Il presidente della Repubblica inaugura al Vittoriano una mostra sul Risorgimento e invita a non addossare ai padri fondatori le responsabilità del governi che si sono succeduti. E anche per l'Italia di oggi, dice, «prevalga il senso unitario»

Salvate il soldato Mameli e anche il generale Garibaldi. «Sì, è vero - dice Giorgio Napolitano - , il Mezzogiorno è rimasto la più grave incompiutezza del processo unitario italiano, ma la colpa non è certo di Mazzini e nemmeno di Cavour». Inaugurando al Vittoriano la mostra «Gioventù ribelle, l'Italia del Risorgimento», il presidente della Repubblica boccia così le tante ricostruzioni «polemiche e strumentali» su quella complessa pagina della nostra storia che affiorano negli ultimi tempi.

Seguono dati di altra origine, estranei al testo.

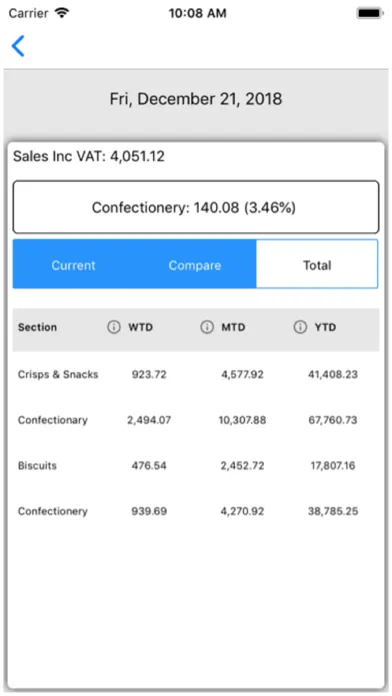Tap the Confectionery 140.08 summary box
The height and width of the screenshot is (696, 392).
pyautogui.click(x=196, y=207)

C'è bisogno di misura. «È necessario - osserva - ristabilire senza ipocrisia la verità sul processo unitario italiano. Ci sono stati errori nel Risorgimento e gravi insufficienze nello stato unitario, ma non mettiamo sul conto di Goffredo Mameli errori e responsabilità delle classi dirigenti che si sono succedute» alla guida del Paese.

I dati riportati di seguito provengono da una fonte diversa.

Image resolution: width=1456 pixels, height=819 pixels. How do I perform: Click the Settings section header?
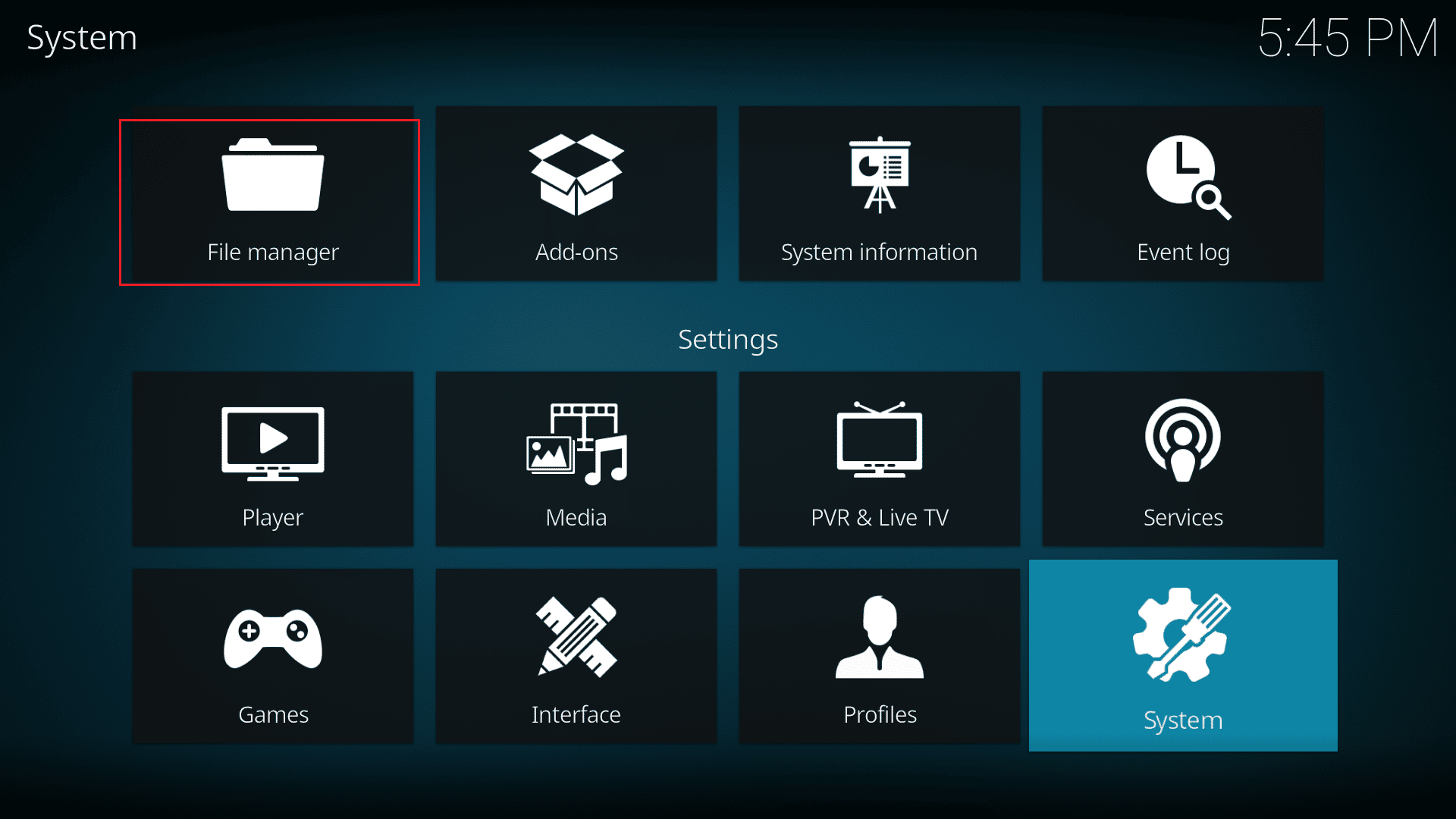click(728, 338)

Per Napolitano, l'esercizio di «sottolineare le tensioni personali, pur esistenti fra i protagonisti del nostro Risorgimento», va affiancato all'analoga sottolineatura sulla «grandezza del processo unitario che deriva dalla grandezza e dalla pluralità delle forze ideali che lo composero». Dunque, «ha prevalso il senso dell'obiettivo da raggiungere, il senso dell'unità nazionale», osserva il capo dello Stato. Che, guardando in avanti, aggiunge un significativo auspicio: «Vorremmo che anche nell'Italia di oggi, al di là delle tensioni politiche, in qualche misura anche fisiologiche purchè non si esageri, prevalesse il senso unitario, il senso dell'unità del Paese».

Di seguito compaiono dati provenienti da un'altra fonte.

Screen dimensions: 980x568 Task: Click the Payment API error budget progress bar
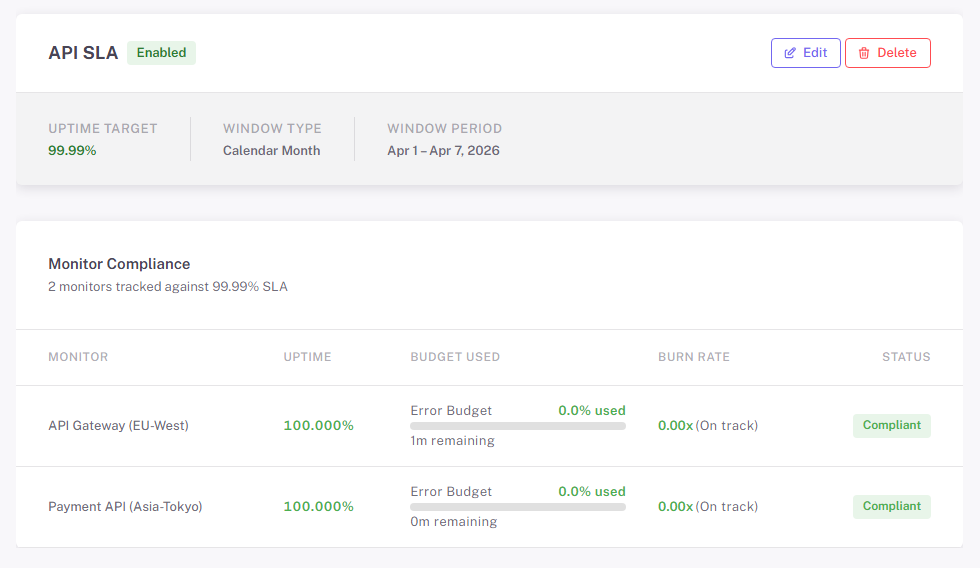click(x=517, y=507)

Adesso l'anniversario dei 150 anni è «una occasione da non perdere per rinnovare e diffondere la consapevolezza dell'identità nazionale e della storia nazionale come storia unitaria». Il capo dello Stato lancia anche un appello in risposta alle polemiche che hanno accompagnato questo anniversario: «Liberiamoci - dice il presidente - dai complessi e stiamo attenti ai cedimenti, a rappresentazioni strumentali e sterilmente polemiche del Risorgimento e del progetto unitario». Una cosa è l'agiografia e un'altra è la verità dei fatti: non è retorica dire che il Risorgimento italiano è stato animato da eroi. «Siamo un Paese che ha orrore della retorica - spiega - ed io non ne faccio certo l'elogio, ma sotto questa etichetta si sono messe troppe cose come la riluttanza a definire eroi» i protagonisti del Risorgimento. «Che cosa sono dunque - si chiede - i giovani che fecero il Risorgimento se non degli eroi?». Napolitano osserva anche «che in altri Paesi c'è la tendenza a non deprimere il proprio patrimonio storico» e cita la Francia dove è stato di recente e che ha dedicato un convegno al ruolo di Cavour e al valore europeo del Risorgimento italiano».